How does E’s operating cash flow stack up against its debt?

Over the past year, E has reduced its debt from CA$24.25m to CA$6.26m , which comprises of short- and long-term debt. With this debt repayment, E currently has CA$892.58k remaining in cash and short-term investments , ready to deploy into the business. On top of this, E has produced CA$5.63m in operating cash flow during the same period of time, leading to an operating cash to total debt ratio of 89.99%, indicating that E’s debt is appropriately covered by operating cash. This ratio can also be a sign of operational efficiency for unprofitable companies since metrics such as return on asset (ROA) requires a positive net income. In E’s case, it is able to generate 0.9x cash from its debt capital.
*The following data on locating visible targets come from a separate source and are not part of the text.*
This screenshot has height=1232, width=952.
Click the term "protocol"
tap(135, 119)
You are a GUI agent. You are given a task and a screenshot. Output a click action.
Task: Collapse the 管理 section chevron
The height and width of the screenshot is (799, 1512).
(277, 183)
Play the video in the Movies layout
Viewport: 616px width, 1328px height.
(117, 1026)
Can E meet its short-term obligations with the cash in hand?

Looking at E’s most recent CA$2.58m liabilities, it appears that the company has been able to meet these obligations given the level of current assets of CA$12.83m, with a current ratio of 4.98x. Though, a ratio greater than 3x may be considered as too high, as E could be holding too much capital in a low-return investment environment.

TSX:E Historical Debt August 9th 18
TSX:E Historical Debt August 9th 18

Does E face the risk of succumbing to its debt-load?

With debt at 11.47% of equity, E may be thought of as appropriately levered. This range is considered safe as E is not taking on too much debt obligation, which may be constraining for future growth. Risk around debt is very low for E, and the company also has the ability and headroom to increase debt if needed going forward.

Next Steps:

E has demonstrated its ability to generate sufficient levels of cash flow, while its debt hovers at a safe level. Furthermore, the company exhibits an ability to meet its near term obligations should an adverse event occur. I admit this is a fairly basic analysis for E’s financial health. Other important fundamentals need to be considered alongside. I recommend you continue to research Enterprise Group to get a more holistic view of the stock by looking at:

  1. Valuation: What is E worth today? Is the stock undervalued, even when its growth outlook is factored into its intrinsic value? The intrinsic value infographic in our free research report helps visualize whether E is currently mispriced by the market.

  2. Historical Performance: What has E’s returns been like over the past? Go into more detail in the past track record analysis and take a look at the free visual representations of our analysis for more clarity.

  3. Other High-Performing Stocks: Are there other stocks that provide better prospects with proven track records? Explore our free list of these great stocks here.

To help readers see past the short term volatility of the financial market, we aim to bring you a long-term focused research analysis purely driven by fundamental data. Note that our analysis does not factor in the latest price-sensitive company announcements.

The author is an independent contributor and at the time of publication had no position in the stocks mentioned. For errors that warrant correction please contact the editor at editorial-team@simplywallst.com.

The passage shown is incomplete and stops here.